For the data below, give the number of lines containing "computer" and nothing more.

**EXCERPTED RECORDS**

......

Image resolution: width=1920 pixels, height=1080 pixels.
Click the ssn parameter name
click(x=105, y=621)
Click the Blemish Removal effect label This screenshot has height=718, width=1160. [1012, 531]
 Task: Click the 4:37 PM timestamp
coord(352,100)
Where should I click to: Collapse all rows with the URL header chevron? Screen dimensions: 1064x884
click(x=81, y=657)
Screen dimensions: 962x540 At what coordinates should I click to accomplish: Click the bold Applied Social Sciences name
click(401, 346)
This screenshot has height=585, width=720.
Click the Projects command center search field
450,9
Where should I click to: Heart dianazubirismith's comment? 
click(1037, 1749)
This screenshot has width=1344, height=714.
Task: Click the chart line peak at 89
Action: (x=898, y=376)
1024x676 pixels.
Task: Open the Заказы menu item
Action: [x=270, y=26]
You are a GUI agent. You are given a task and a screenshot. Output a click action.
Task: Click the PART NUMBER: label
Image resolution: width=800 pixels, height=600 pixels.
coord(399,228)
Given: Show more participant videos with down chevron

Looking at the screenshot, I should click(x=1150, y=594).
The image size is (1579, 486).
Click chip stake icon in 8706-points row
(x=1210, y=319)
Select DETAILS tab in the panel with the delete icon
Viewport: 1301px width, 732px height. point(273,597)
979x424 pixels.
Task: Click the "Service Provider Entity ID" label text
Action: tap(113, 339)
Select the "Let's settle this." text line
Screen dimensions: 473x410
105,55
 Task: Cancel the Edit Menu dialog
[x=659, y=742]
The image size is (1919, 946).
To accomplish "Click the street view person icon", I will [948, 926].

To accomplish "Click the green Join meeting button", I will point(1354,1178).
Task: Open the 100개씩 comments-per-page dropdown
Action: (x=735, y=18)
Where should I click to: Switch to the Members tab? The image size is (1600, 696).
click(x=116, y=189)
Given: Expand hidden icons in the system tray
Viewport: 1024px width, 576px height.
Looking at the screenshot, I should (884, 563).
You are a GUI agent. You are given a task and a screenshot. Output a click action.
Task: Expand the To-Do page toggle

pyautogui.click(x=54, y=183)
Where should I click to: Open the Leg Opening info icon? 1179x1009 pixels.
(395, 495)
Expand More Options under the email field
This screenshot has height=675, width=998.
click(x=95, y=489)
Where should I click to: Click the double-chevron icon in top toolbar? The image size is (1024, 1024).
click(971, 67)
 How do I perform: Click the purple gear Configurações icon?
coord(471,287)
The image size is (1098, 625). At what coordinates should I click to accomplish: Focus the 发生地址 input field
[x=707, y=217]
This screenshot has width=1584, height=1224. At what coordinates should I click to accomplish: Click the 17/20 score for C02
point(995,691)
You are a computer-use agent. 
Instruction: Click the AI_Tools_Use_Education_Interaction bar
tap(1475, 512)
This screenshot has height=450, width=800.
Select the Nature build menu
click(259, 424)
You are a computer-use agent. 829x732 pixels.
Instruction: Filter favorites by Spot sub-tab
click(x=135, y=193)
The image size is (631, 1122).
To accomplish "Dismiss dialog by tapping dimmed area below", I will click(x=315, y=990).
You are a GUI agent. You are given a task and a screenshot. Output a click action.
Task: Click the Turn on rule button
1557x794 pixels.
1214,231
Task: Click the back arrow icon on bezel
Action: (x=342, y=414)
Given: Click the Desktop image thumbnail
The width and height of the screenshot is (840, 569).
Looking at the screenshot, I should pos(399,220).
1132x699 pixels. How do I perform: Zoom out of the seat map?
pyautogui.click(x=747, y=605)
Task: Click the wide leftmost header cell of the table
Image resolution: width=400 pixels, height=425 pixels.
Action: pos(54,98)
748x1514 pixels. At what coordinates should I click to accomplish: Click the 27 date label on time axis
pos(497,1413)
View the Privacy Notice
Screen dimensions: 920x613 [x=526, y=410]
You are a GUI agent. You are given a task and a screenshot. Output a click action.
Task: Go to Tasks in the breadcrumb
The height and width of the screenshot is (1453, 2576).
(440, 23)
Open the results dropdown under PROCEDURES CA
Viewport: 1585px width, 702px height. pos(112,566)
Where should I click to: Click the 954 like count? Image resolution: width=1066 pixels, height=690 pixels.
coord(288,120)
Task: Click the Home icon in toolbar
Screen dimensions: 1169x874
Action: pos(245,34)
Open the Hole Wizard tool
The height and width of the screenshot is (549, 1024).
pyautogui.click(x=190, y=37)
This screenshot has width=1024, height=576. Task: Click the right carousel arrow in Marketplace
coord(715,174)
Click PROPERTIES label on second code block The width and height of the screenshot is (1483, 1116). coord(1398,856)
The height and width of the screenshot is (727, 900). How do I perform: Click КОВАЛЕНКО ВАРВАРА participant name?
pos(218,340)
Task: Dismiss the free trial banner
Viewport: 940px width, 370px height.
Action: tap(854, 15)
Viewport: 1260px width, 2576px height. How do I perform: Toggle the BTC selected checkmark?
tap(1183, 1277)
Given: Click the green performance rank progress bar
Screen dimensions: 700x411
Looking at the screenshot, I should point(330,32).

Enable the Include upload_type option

......

**THE COMPLETED TASK**
2